• What to do:
Each entry should be written out once more, exactly as given below.

◇ ◇ ◇

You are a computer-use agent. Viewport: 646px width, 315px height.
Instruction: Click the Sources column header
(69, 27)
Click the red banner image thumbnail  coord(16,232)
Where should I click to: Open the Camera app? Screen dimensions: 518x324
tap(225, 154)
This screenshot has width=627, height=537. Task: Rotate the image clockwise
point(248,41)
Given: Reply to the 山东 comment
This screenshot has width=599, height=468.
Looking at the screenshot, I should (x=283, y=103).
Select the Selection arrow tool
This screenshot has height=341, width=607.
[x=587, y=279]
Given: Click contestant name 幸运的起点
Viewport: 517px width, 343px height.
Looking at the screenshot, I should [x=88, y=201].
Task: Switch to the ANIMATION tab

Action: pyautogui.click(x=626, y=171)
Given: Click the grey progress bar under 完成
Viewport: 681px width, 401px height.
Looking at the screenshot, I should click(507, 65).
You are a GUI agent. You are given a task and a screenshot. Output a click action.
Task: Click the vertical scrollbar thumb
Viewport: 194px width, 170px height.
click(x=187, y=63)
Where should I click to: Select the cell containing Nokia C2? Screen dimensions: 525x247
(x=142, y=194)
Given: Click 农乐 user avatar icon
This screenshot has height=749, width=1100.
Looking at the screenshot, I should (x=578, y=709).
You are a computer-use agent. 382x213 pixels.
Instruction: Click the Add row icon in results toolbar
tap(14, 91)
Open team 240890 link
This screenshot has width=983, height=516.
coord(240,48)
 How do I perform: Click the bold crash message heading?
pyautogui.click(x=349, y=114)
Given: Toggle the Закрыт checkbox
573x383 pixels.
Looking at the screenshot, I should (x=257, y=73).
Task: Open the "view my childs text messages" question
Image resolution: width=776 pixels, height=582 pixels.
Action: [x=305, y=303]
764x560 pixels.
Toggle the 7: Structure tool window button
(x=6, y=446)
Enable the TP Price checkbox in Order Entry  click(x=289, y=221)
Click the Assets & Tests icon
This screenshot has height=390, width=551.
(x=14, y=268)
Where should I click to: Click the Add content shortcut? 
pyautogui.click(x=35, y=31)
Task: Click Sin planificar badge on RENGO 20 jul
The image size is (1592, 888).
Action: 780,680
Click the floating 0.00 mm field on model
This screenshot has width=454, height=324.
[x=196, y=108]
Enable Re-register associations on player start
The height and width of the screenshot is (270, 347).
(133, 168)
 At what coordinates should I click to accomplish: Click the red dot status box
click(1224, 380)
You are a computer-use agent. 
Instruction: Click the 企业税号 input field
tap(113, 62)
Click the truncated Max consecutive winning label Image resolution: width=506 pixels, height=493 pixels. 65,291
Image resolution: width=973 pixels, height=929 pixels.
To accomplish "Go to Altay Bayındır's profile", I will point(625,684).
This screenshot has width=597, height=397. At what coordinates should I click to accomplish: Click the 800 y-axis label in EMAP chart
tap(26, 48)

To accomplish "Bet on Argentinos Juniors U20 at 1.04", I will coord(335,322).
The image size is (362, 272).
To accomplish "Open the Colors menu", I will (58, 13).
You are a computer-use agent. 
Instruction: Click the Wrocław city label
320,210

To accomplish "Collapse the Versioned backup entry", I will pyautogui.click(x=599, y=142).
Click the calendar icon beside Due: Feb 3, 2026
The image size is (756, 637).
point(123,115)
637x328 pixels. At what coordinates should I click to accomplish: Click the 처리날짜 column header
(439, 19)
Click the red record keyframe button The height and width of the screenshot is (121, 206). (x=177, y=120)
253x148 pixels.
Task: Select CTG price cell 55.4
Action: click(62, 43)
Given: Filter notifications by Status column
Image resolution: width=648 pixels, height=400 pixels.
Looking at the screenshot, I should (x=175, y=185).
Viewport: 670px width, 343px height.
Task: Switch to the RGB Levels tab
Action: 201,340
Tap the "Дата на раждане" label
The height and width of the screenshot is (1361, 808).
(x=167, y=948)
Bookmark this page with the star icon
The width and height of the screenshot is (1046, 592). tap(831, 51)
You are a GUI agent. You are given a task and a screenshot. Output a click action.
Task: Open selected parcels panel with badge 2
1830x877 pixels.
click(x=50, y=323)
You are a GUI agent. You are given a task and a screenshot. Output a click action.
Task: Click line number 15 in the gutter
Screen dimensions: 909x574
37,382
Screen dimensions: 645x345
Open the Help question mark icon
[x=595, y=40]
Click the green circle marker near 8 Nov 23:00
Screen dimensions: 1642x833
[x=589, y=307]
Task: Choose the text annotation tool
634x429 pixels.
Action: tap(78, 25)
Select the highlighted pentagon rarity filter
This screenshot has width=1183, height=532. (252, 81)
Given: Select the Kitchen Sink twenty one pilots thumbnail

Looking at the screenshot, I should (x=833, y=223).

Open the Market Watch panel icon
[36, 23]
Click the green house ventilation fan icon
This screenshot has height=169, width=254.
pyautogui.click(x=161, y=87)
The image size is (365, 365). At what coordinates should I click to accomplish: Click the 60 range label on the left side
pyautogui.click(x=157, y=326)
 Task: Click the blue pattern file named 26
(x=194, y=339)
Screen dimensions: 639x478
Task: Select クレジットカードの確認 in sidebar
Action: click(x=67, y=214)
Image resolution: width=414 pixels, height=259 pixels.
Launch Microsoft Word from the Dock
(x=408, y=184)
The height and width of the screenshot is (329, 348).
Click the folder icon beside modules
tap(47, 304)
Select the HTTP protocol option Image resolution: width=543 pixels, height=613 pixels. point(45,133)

◇ ◇ ◇

• Result of the exercise:
You are a computer-use agent. Viewport: 646px width, 315px height.
Instruction: Click the Sources column header
(69, 27)
Click the red banner image thumbnail  coord(16,232)
Where should I click to: Open the Camera app? Screen dimensions: 518x324
tap(225, 154)
This screenshot has width=627, height=537. Task: Rotate the image clockwise
point(248,41)
Given: Reply to the 山东 comment
This screenshot has width=599, height=468.
Looking at the screenshot, I should (x=283, y=103).
Select the Selection arrow tool
This screenshot has height=341, width=607.
[x=587, y=279]
Given: Click contestant name 幸运的起点
Viewport: 517px width, 343px height.
Looking at the screenshot, I should [x=88, y=201].
Task: Switch to the ANIMATION tab

Action: pyautogui.click(x=626, y=171)
Given: Click the grey progress bar under 完成
Viewport: 681px width, 401px height.
Looking at the screenshot, I should click(507, 65).
You are a GUI agent. You are given a task and a screenshot. Output a click action.
Task: Click the vertical scrollbar thumb
Viewport: 194px width, 170px height.
click(x=187, y=63)
Where should I click to: Select the cell containing Nokia C2? Screen dimensions: 525x247
(x=142, y=194)
Given: Click 农乐 user avatar icon
This screenshot has height=749, width=1100.
Looking at the screenshot, I should (x=578, y=709).
You are a computer-use agent. 382x213 pixels.
Instruction: Click the Add row icon in results toolbar
tap(14, 91)
Open team 240890 link
This screenshot has width=983, height=516.
coord(240,48)
 How do I perform: Click the bold crash message heading?
pyautogui.click(x=349, y=114)
Given: Toggle the Закрыт checkbox
573x383 pixels.
Looking at the screenshot, I should (x=257, y=73).
Task: Open the "view my childs text messages" question
Image resolution: width=776 pixels, height=582 pixels.
Action: [x=305, y=303]
764x560 pixels.
Toggle the 7: Structure tool window button
(x=6, y=446)
Enable the TP Price checkbox in Order Entry  click(x=289, y=221)
Click the Assets & Tests icon
This screenshot has height=390, width=551.
(x=14, y=268)
Where should I click to: Click the Add content shortcut? 
pyautogui.click(x=35, y=31)
Task: Click Sin planificar badge on RENGO 20 jul
The image size is (1592, 888).
Action: 780,680
Click the floating 0.00 mm field on model
This screenshot has width=454, height=324.
[x=196, y=108]
Enable Re-register associations on player start
The height and width of the screenshot is (270, 347).
(133, 168)
 At what coordinates should I click to accomplish: Click the red dot status box
click(1224, 380)
You are a computer-use agent. 
Instruction: Click the 企业税号 input field
tap(113, 62)
Click the truncated Max consecutive winning label Image resolution: width=506 pixels, height=493 pixels. 65,291
Image resolution: width=973 pixels, height=929 pixels.
To accomplish "Go to Altay Bayındır's profile", I will point(625,684).
This screenshot has width=597, height=397. At what coordinates should I click to accomplish: Click the 800 y-axis label in EMAP chart
tap(26, 48)

To accomplish "Bet on Argentinos Juniors U20 at 1.04", I will coord(335,322).
The image size is (362, 272).
To accomplish "Open the Colors menu", I will (58, 13).
You are a computer-use agent. 
Instruction: Click the Wrocław city label
320,210

To accomplish "Collapse the Versioned backup entry", I will pyautogui.click(x=599, y=142).
Click the calendar icon beside Due: Feb 3, 2026
The image size is (756, 637).
point(123,115)
637x328 pixels. At what coordinates should I click to accomplish: Click the 처리날짜 column header
(439, 19)
Click the red record keyframe button The height and width of the screenshot is (121, 206). (x=177, y=120)
253x148 pixels.
Task: Select CTG price cell 55.4
Action: click(62, 43)
Given: Filter notifications by Status column
Image resolution: width=648 pixels, height=400 pixels.
Looking at the screenshot, I should (x=175, y=185).
Viewport: 670px width, 343px height.
Task: Switch to the RGB Levels tab
Action: 201,340
Tap the "Дата на раждане" label
The height and width of the screenshot is (1361, 808).
(x=167, y=948)
Bookmark this page with the star icon
The width and height of the screenshot is (1046, 592). tap(831, 51)
You are a GUI agent. You are given a task and a screenshot. Output a click action.
Task: Open selected parcels panel with badge 2
1830x877 pixels.
click(x=50, y=323)
You are a GUI agent. You are given a task and a screenshot. Output a click action.
Task: Click line number 15 in the gutter
Screen dimensions: 909x574
37,382
Screen dimensions: 645x345
Open the Help question mark icon
[x=595, y=40]
Click the green circle marker near 8 Nov 23:00
Screen dimensions: 1642x833
[x=589, y=307]
Task: Choose the text annotation tool
634x429 pixels.
Action: tap(78, 25)
Select the highlighted pentagon rarity filter
This screenshot has width=1183, height=532. (252, 81)
Given: Select the Kitchen Sink twenty one pilots thumbnail

Looking at the screenshot, I should (x=833, y=223).

Open the Market Watch panel icon
[36, 23]
Click the green house ventilation fan icon
This screenshot has height=169, width=254.
pyautogui.click(x=161, y=87)
The image size is (365, 365). At what coordinates should I click to accomplish: Click the 60 range label on the left side
pyautogui.click(x=157, y=326)
 Task: Click the blue pattern file named 26
(x=194, y=339)
Screen dimensions: 639x478
Task: Select クレジットカードの確認 in sidebar
Action: click(x=67, y=214)
Image resolution: width=414 pixels, height=259 pixels.
Launch Microsoft Word from the Dock
(x=408, y=184)
The height and width of the screenshot is (329, 348).
Click the folder icon beside modules
tap(47, 304)
Select the HTTP protocol option Image resolution: width=543 pixels, height=613 pixels. point(45,133)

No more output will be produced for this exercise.